4月14日その⑤
その大手回転寿司チェーン店は、食べ終わったら皿を流しに滑り落としていくのだが、10皿毎におもちゃのもらえるルーレットが始まる。因みに10皿目は何気なく俺が入れて外れた。そして、俺が皿を流し入れたことで19カウントになった。次が最後の皿だ。
「乃愛、いつまで悩んでんの?」
俺は肘をつきながら嘲る視線を彼女に送った。
「え、ええやん別に!!というか友一の食べ方がおかしいんや。レーンに流れているもん適当にパッパッと取って!あんた、マグロもサーモンも食べとらんやろ!?」
「脂の多い食べ物は嫌い」
「じじいか!!」
そう言いつつじーっと注文を考える乃愛。
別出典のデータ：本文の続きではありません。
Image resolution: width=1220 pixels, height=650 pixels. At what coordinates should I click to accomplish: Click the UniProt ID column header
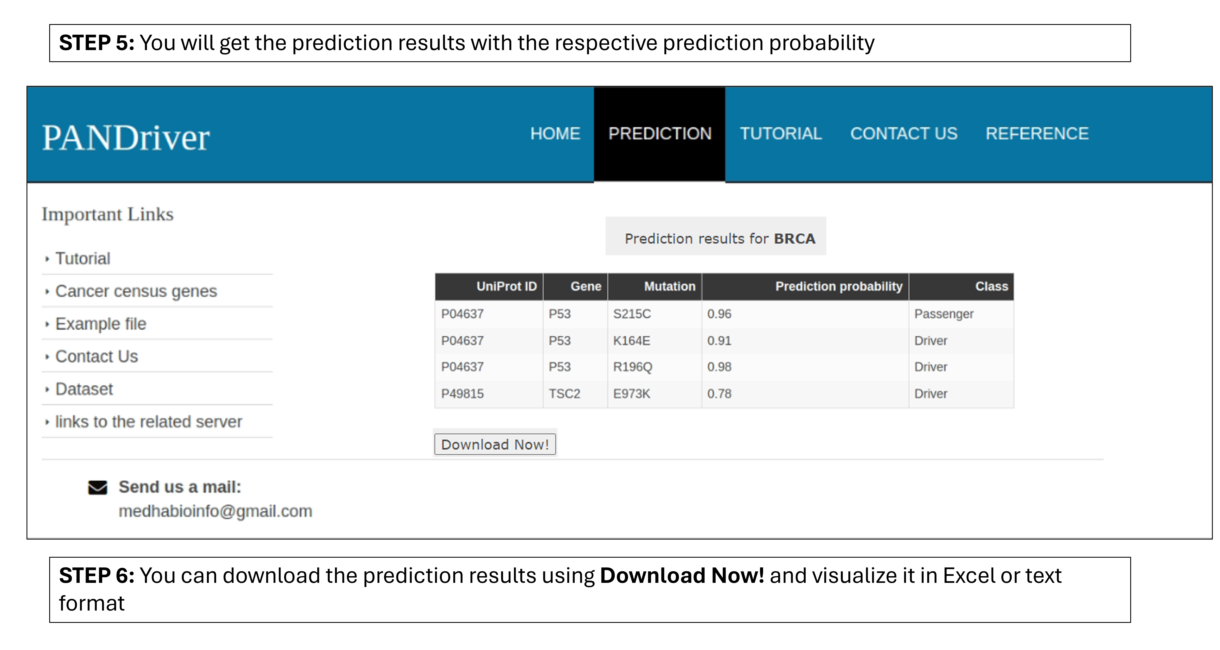pyautogui.click(x=506, y=287)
いくらにサーモン、赤身にはまち。子供のような注文だなと思ったのは内緒だ。
「あーもう決めきれん!!友一、決めてくれへ……」
「いかか〆さば」
「はやっ!!即答しとる!!しかもチョイスはじじくさ!!」
「良いだろ別に。ほらもう2時間くらいここにいるだろ。そろそろ出ていかないとここ9時には閉まるんだし」
そうだ。俺達はここで色々と話をし過ぎた。竹川が家を出て10分くらいノーパンで歩いてしまい急いで家に取りに帰った話とか、古森がスタバでチョコフラペチーノぶちまけた話とか、近藤が最近ジャズを聴きながら勉強していることとか……あれ?話しているの、大体乃愛じゃないか?まあ俺は比較的寡黙だから、そうなるのも自明かもしれないが。
「…んじゃ、えんがわ!」
ポチッと注文しようとした瞬間に、えんがわが流れてきた。
「あっこにあるぞ、えんがわ」
ぽけっとする乃愛。そして自然な動きでそれを取る俺。乃愛の前にそれを差し出すと、ちょっとむすっとした顔をしていた。
「何がご不満ですかな?」
「ほんまあんたって、ロマンないな」
「回転寿司屋にロマン求めんなよ」
「いや、ここは最後の注文をするという踏ん切りが大事な要素な訳やん。それを無造作にこうやって置かれるのは、うん、どうかと思うで、うん…」
そんなことを言いつつ、乃愛はもぐもぐとえんがわを食べていた。
「コリコリしてる」
「してるな」
「脂味薄い」
「そうだな」
乃愛はコリコリ言わすことなく上品に飲み込んだ。
「友一はこういうのが好きやねんな」
「まあ、な」
「私にはまだ早い世界やったわ」
そう言いつつしっかりと2つ目も食べていた。別に残すというのなら食べたのに。
「そりゃ人の好みは千差万別だからな。俺からしたら脂ギットギトのサーモンの良さがわからん」
そして空っぽになった皿を流しに滑り落とそうとすると、鬼気迫る表情で乃愛が俺の手を掴んだ。
「それは!!それは許さん!!何考えとう!?!?」
「いやいや、食べ終わったから捨てようとした……」
「なんであんた1番楽しい所持ってこうとするんや!!」
乃愛はまだ口の中にえんがわが入っている状態で、俺から皿を奪い取った。そしてゆっくり飲み込むと、唇についたご飯粒を拭った。
「いくで!!こい!!」
ガチャコンと音を立てて、20皿目が投入された。そしてそれとともに、間の抜けたファンファーレが鳴り響いたのであった。